[SOURCE DATA]:
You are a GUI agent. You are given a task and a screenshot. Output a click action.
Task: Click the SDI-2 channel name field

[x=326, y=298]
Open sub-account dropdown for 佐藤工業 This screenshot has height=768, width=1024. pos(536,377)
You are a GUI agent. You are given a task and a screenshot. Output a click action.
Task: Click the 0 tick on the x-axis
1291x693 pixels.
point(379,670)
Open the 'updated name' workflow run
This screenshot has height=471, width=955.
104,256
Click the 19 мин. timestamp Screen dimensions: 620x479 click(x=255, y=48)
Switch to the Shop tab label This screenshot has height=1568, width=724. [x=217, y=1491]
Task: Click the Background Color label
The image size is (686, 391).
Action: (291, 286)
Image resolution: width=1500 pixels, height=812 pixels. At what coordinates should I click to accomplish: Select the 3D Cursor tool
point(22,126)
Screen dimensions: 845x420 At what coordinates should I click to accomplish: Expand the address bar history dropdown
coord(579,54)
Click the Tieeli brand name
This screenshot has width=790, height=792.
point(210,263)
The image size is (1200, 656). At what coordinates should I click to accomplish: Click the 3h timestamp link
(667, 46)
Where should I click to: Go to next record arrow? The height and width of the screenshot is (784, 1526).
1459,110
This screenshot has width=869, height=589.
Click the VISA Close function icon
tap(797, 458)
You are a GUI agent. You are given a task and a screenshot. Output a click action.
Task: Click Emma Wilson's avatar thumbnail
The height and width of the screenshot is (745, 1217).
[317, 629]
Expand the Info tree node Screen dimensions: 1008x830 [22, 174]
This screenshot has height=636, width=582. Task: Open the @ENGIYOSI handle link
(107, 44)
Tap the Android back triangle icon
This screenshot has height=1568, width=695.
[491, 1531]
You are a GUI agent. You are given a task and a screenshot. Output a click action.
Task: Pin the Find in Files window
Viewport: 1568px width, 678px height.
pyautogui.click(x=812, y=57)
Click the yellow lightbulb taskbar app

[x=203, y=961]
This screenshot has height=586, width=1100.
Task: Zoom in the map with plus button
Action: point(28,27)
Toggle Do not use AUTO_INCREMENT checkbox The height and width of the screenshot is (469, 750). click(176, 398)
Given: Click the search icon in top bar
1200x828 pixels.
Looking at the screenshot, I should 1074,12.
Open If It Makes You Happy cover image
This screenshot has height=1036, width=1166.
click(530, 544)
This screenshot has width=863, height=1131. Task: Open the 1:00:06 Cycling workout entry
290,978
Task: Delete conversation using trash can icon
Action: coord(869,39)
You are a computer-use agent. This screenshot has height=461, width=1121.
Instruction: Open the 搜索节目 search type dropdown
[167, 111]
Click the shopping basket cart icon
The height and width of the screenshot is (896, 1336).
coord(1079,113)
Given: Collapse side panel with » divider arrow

[WHAT TO DO]:
Set down each record above without changing a single word.

[TASK ANSWER]:
You are a GUI agent. You are given a task and a screenshot. Output a click action.
Task: Click the SDI-2 channel name field

[x=326, y=298]
Open sub-account dropdown for 佐藤工業 This screenshot has height=768, width=1024. pos(536,377)
You are a GUI agent. You are given a task and a screenshot. Output a click action.
Task: Click the 0 tick on the x-axis
1291x693 pixels.
point(379,670)
Open the 'updated name' workflow run
This screenshot has height=471, width=955.
104,256
Click the 19 мин. timestamp Screen dimensions: 620x479 click(x=255, y=48)
Switch to the Shop tab label This screenshot has height=1568, width=724. [x=217, y=1491]
Task: Click the Background Color label
The image size is (686, 391).
Action: (291, 286)
Image resolution: width=1500 pixels, height=812 pixels. At what coordinates should I click to accomplish: Select the 3D Cursor tool
point(22,126)
Screen dimensions: 845x420 At what coordinates should I click to accomplish: Expand the address bar history dropdown
coord(579,54)
Click the Tieeli brand name
This screenshot has width=790, height=792.
point(210,263)
The image size is (1200, 656). At what coordinates should I click to accomplish: Click the 3h timestamp link
(667, 46)
Where should I click to: Go to next record arrow? The height and width of the screenshot is (784, 1526).
1459,110
This screenshot has width=869, height=589.
Click the VISA Close function icon
tap(797, 458)
You are a GUI agent. You are given a task and a screenshot. Output a click action.
Task: Click Emma Wilson's avatar thumbnail
The height and width of the screenshot is (745, 1217).
[317, 629]
Expand the Info tree node Screen dimensions: 1008x830 [22, 174]
This screenshot has height=636, width=582. Task: Open the @ENGIYOSI handle link
(107, 44)
Tap the Android back triangle icon
This screenshot has height=1568, width=695.
[491, 1531]
You are a GUI agent. You are given a task and a screenshot. Output a click action.
Task: Pin the Find in Files window
Viewport: 1568px width, 678px height.
pyautogui.click(x=812, y=57)
Click the yellow lightbulb taskbar app

[x=203, y=961]
This screenshot has height=586, width=1100.
Task: Zoom in the map with plus button
Action: point(28,27)
Toggle Do not use AUTO_INCREMENT checkbox The height and width of the screenshot is (469, 750). click(176, 398)
Given: Click the search icon in top bar
1200x828 pixels.
Looking at the screenshot, I should 1074,12.
Open If It Makes You Happy cover image
This screenshot has height=1036, width=1166.
click(530, 544)
This screenshot has width=863, height=1131. Task: Open the 1:00:06 Cycling workout entry
290,978
Task: Delete conversation using trash can icon
Action: coord(869,39)
You are a computer-use agent. This screenshot has height=461, width=1121.
Instruction: Open the 搜索节目 search type dropdown
[167, 111]
Click the shopping basket cart icon
The height and width of the screenshot is (896, 1336).
coord(1079,113)
Given: Collapse side panel with » divider arrow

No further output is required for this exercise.